Выбрать главу

Уланова еще раз убедилась, что ее творческий мир несовместим с вайноненским. В сугубо танцевальной партии Раймонды она искала драматические свойства, пыталась нащупать в хореографических элементах внутреннее содержание, сущность роли, без которых ей не удавалось полностью подчинить себе техническую сторону танцев. «Она читала Вальтер Скотта, романы о средневековых рыцарях, говорила с авторами либретто, спорила с постановщиком, консультировалась со знатоками, пока, наконец, нащупала, почувствовала существо образа. Но даже на последних репетициях балета приходилось искать какие-то детали, последние штрихи, чтобы оправдать те или иные движения и танцы», — свидетельствовал Семен Розенфельд в 1938 году.

После премьеры стало очевидно, что Раймонда Улановой оказалась достойна симфонической музыки Глазунова и стала в один ряд с ее Одеттой и Жизелью, хотя и представляла собой новый характер. Николай Волков любовь Раймонды не к рыцарю, а к мавру воспринял как «одну из вариаций на тему Отелло и Дездемоны, как этюд о первых счастливых днях венецианского воина и златокудрой патрицианки»: «Уланова в этом шекспировском фрагменте преображается. Уже не сломанная лилия, не умирающий лебедь, а женщина, охваченная земной страстью. Это — голос крови… «в крови горит огонь желанья» Пушкина. И здесь вдруг открывается новая грань Улановой, новая ступень крутой лестницы «странностей любви».

Она продемонстрировала блестящую танцевальную технику, которой в то время владели не более четырех балерин, обогатила ее содержательной выразительностью драматического мастерства и вывела «голубую» роль в зачарованное пространство романтических баллад Жуковского и таинственных песен Оссиана. А там уже рукой подать до Джульетты…

Во второй половине 1930-х годов Касьян Голейзовский назвал Уланову «великим революционером в классическом балете». Причем она сумела, ничего не разрушив, критически освоить художественное наследие. Оригинальным творческим методом ей удалось видоизменить сам подход к, казалось бы, канонизированному техническому мастерству, подняв его над формальностью.

После премьеры «Раймонды» Иван Соллертинский писал: «Воплощение центрального образа балета — блестящая победа балерины Галины Улановой. Не говорю уже о безукоризненном и, как всегда, глубоко одухотворенном исполнении танцев, в частности — замечательной вариации из «Сна»… Раймонда Улановой обогащает репертуар артистки в драматическом отношении: от образов трепетно-лирических, обезволенных, элегических, обреченных (вроде Марии из «Бахчисарайского фонтана») в данном спектакле артистка переходит к созданию драматической роли иного, большего и действенного масштаба.
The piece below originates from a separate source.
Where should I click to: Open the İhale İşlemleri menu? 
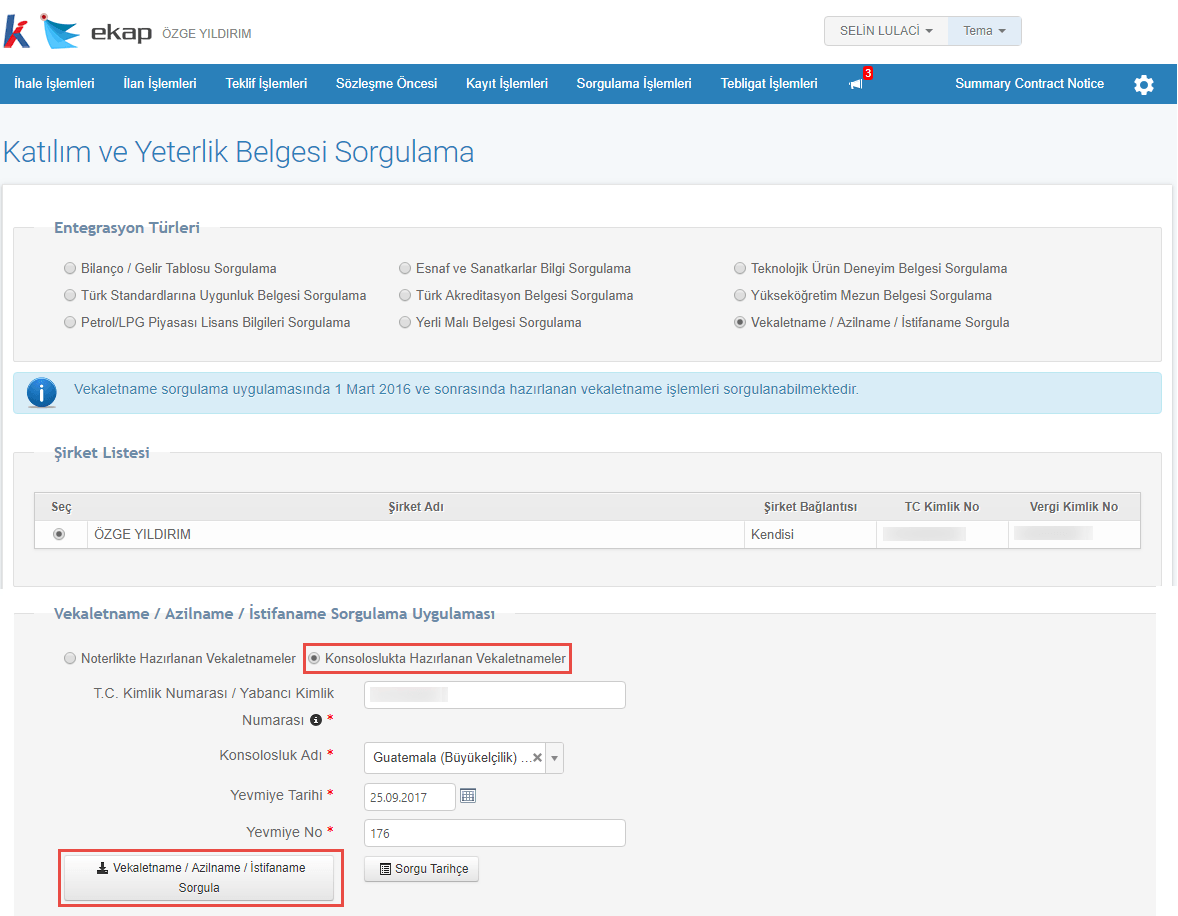pos(54,84)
В творческом пути замечательной балерины это — новый сдвиг».

О «новых горизонтах», открывшихся Галиному искусству, говорил и Юрий Слонимский: «Ни тени грусти, ни намека на безнадежность, ни ноты отчаяния в движениях Улановой— Раймонды!.. Лирическая природа ее таланта обогащается и расширяется».
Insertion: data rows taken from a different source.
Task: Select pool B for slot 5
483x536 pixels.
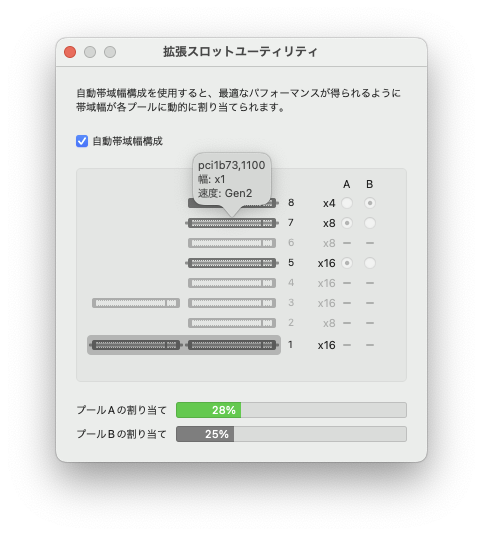Action: click(x=370, y=263)
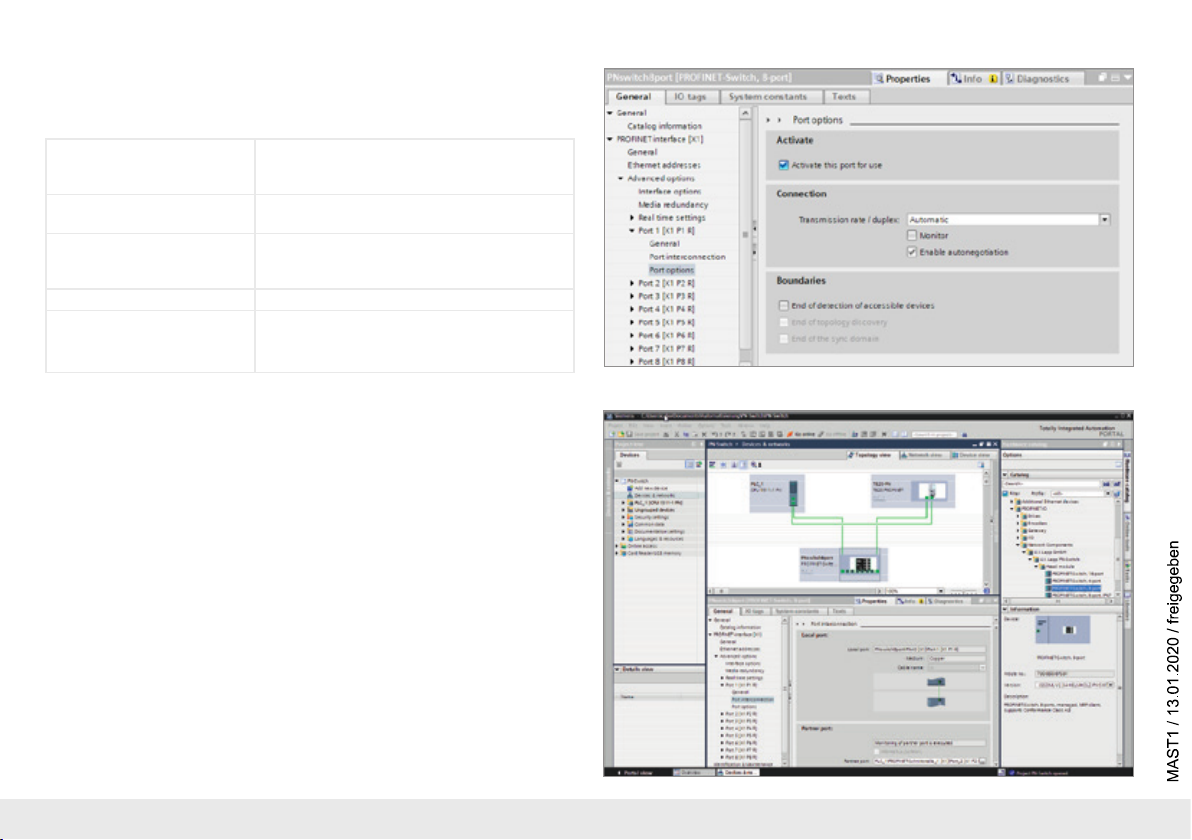Viewport: 1192px width, 840px height.
Task: Click Overview in the bottom bar
Action: 691,773
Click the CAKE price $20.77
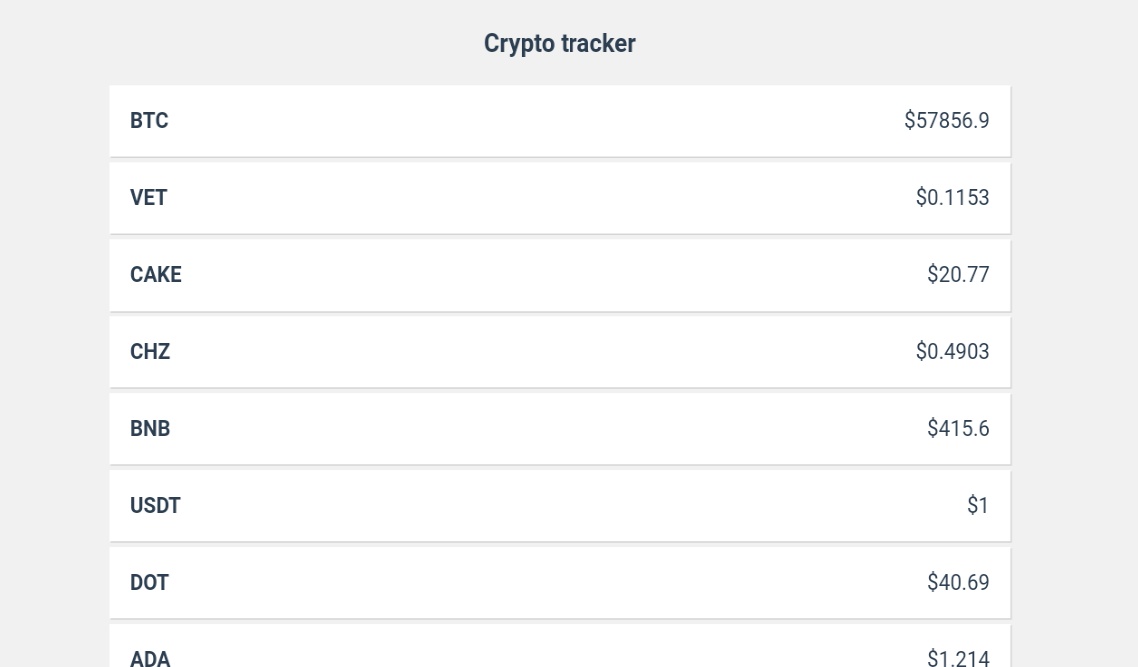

Любовь Блок заявляла, что Дудинская, танцевавшая во втором составе, опять, как и в «Утраченных иллюзиях», противопоставлялась зрителями Улановой в качестве… «победителя в соревновании», ведь ее положительные качества лежали «на пути правильного разрешения проблемы игры в балетном спектакле» при помощи «простейшего, продуманного и умелого движения». В отношении Улановой Любовь Дмитриевна была категорична: «В первом составе Уланова и Сергеев (исполнитель роли Коломана. — О. К.) ищут «реального» истолкования своих персонажей, придавая им домашний, «комнатный» облик, стараясь приблизить их к человеку XX века. Уланова, как и во всех своих ролях, прибегает к мельчению жеста, к маленьким домашним ужимочкам, нарочито избегает всякий намек на стиль изображенной эпохи, всякую оттанцованность жеста. Напротив, и чисто классический танец старается Уланова так же опростить обыденностью, смельчить, сделать домашним и уютным. Каковы результаты такого подхода к жесту и танцу? Прежде всего, далеко не всегда понятно сценическое задание, которое выполняет Уланова в данный момент. Она боится выразительного, не житейского театрального жеста, заменяет его мелкой домашней ужимкой, часто остающейся непонятной».